現場付近には、同署員や市農村振興課の担当者らに加え、同支部のハンター2人も出動。「空南橋の北東にいた」というクマとみられる個体の足跡などを探したが、確認できなかったという。
ただ、近くに帯畜大や帯農高があり、住宅地も広がっている。通学中の学生らも多くいるため、同署員が「この付近でクマが出ているので注意して下さい」との呼び掛けを繰り返した。同市では、同日午前10時35分ごろ、空南橋と学園橋付近に「クマ出没注意」の看板を設置した。
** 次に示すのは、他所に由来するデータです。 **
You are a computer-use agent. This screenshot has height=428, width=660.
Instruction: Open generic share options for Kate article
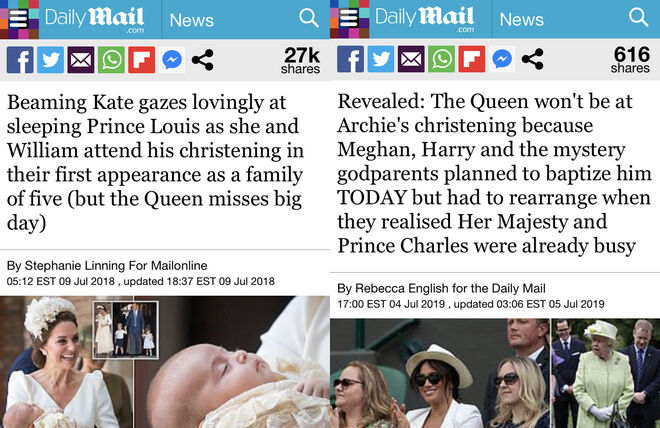click(x=202, y=60)
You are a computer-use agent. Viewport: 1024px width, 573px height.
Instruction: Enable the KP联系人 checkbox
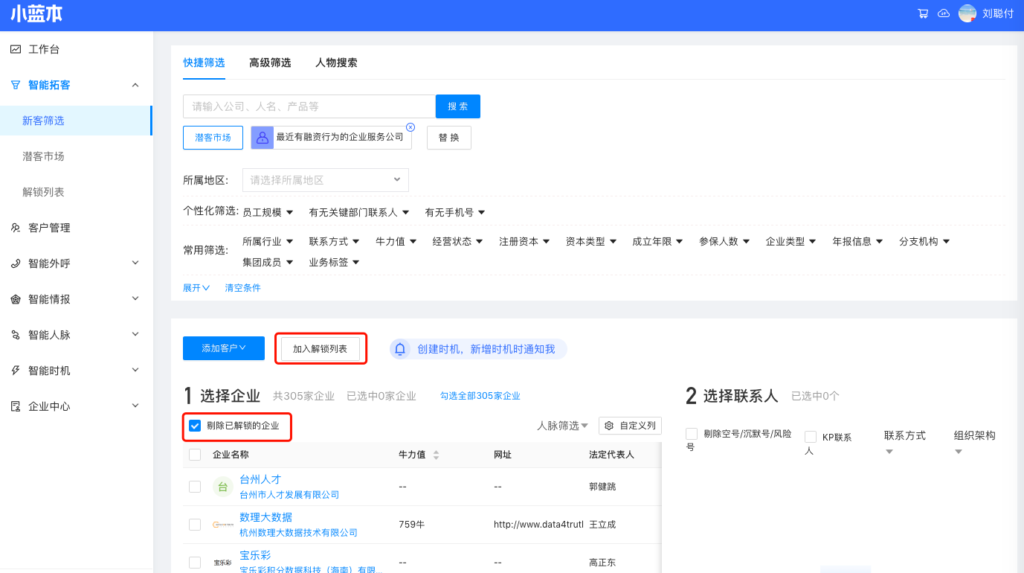[x=811, y=437]
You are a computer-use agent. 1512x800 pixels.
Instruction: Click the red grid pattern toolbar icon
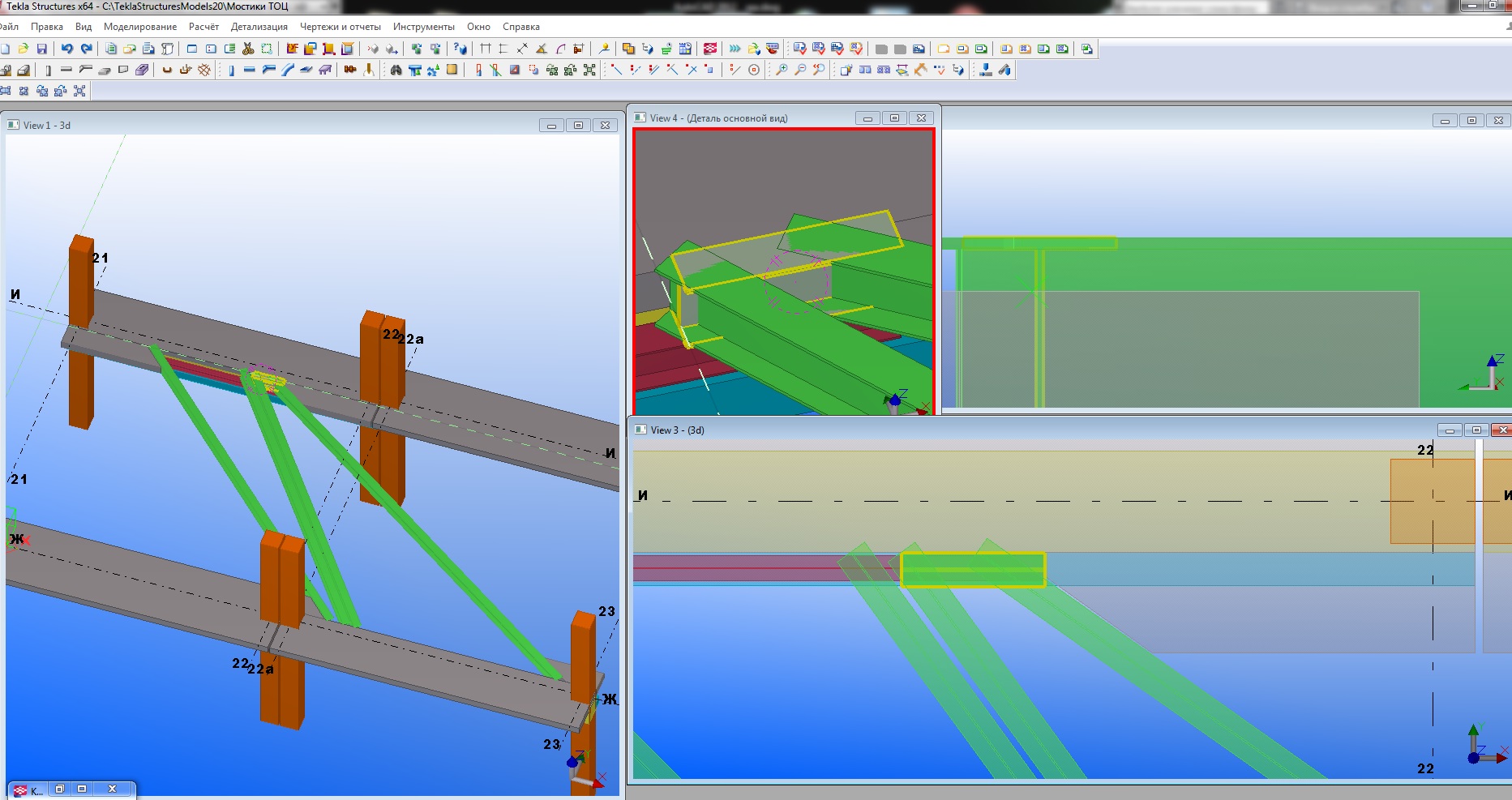(710, 49)
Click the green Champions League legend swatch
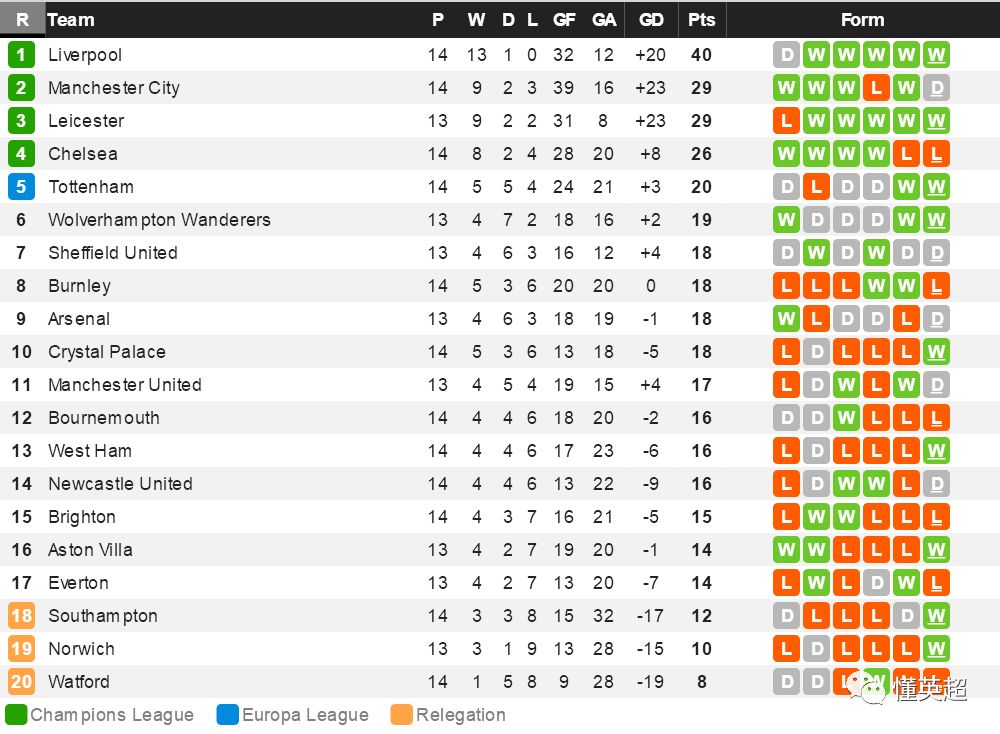Image resolution: width=1000 pixels, height=734 pixels. click(16, 715)
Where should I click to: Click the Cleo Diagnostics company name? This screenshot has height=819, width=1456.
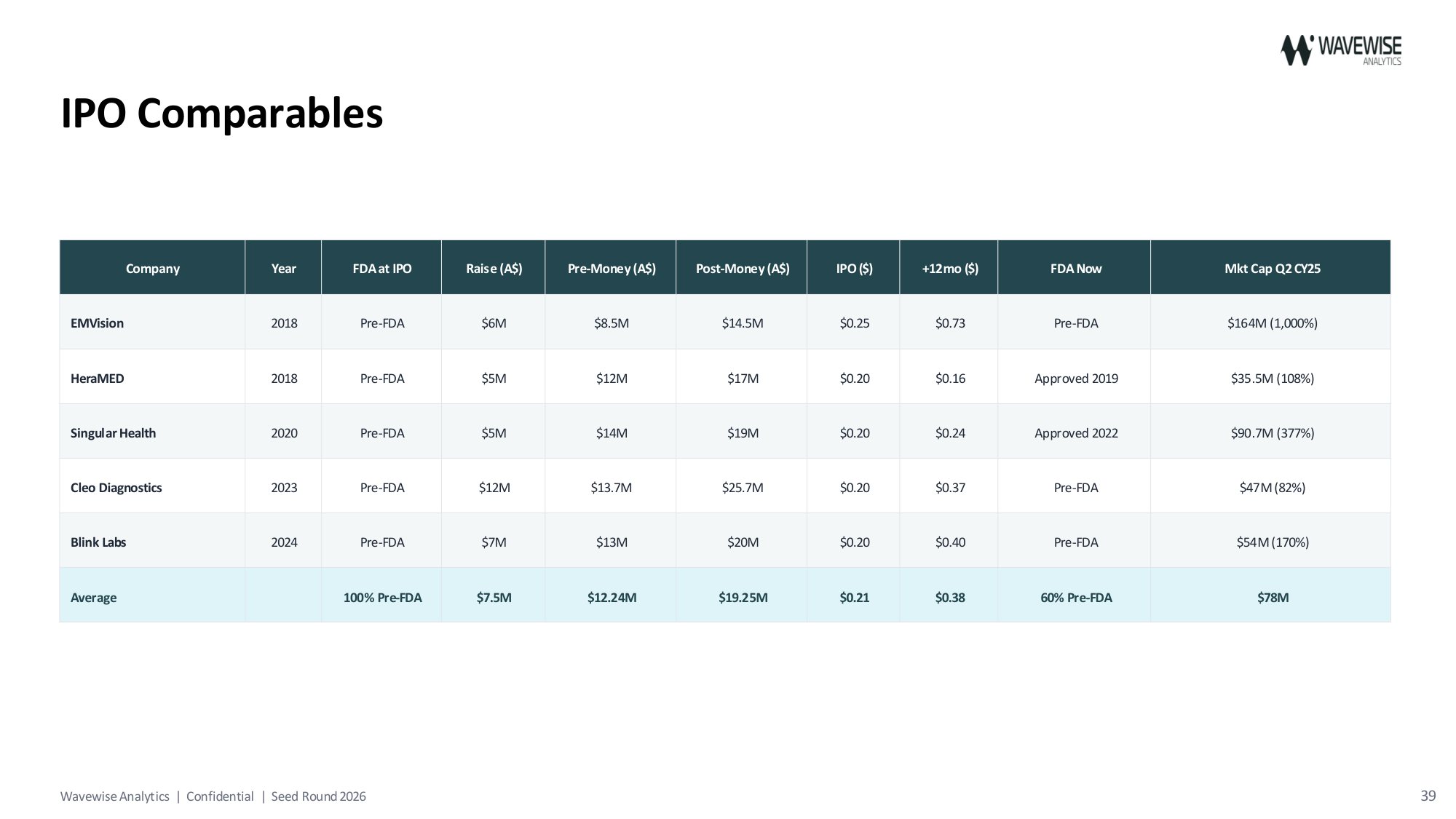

帯農高では、生徒と保護者に「クマの目撃情報があった」とする内容のメールを送信。授業前のホームルームでは、「一人での下校をなるべく避け、暗くなる前に帰宅するように」などと呼び掛けた。現時点では、部活動は通常通り行う予定。帯畜大は、同署や同市からクマの痕跡がなかったと連絡を受けたため、「休校などの措置は取らない」という。
通学途中の帯畜大1年の男子学生(19)は、「近くに住んでいるが、きょうは午前6時くらいにも外出した。クマに遭った可能性があったかと思うと本当に怖い」と驚いた様子。
38年前から付近の住宅地で暮らす団体職員の徳岡洋介さん(63)は「クマの目撃情報は初めて。(クマがいるとされる)八千代からつながっている川で、気をつけないといけない」と話した。
市農村振興課は「クマが移動することが多い薄暗い時間帯には、1人で目撃場所周辺には近付かないで」としている。
なお、12日に全市一斉河川清掃を予定していた帯広市町内会連合会は、売買川沿いでの清掃活動を中止することとした。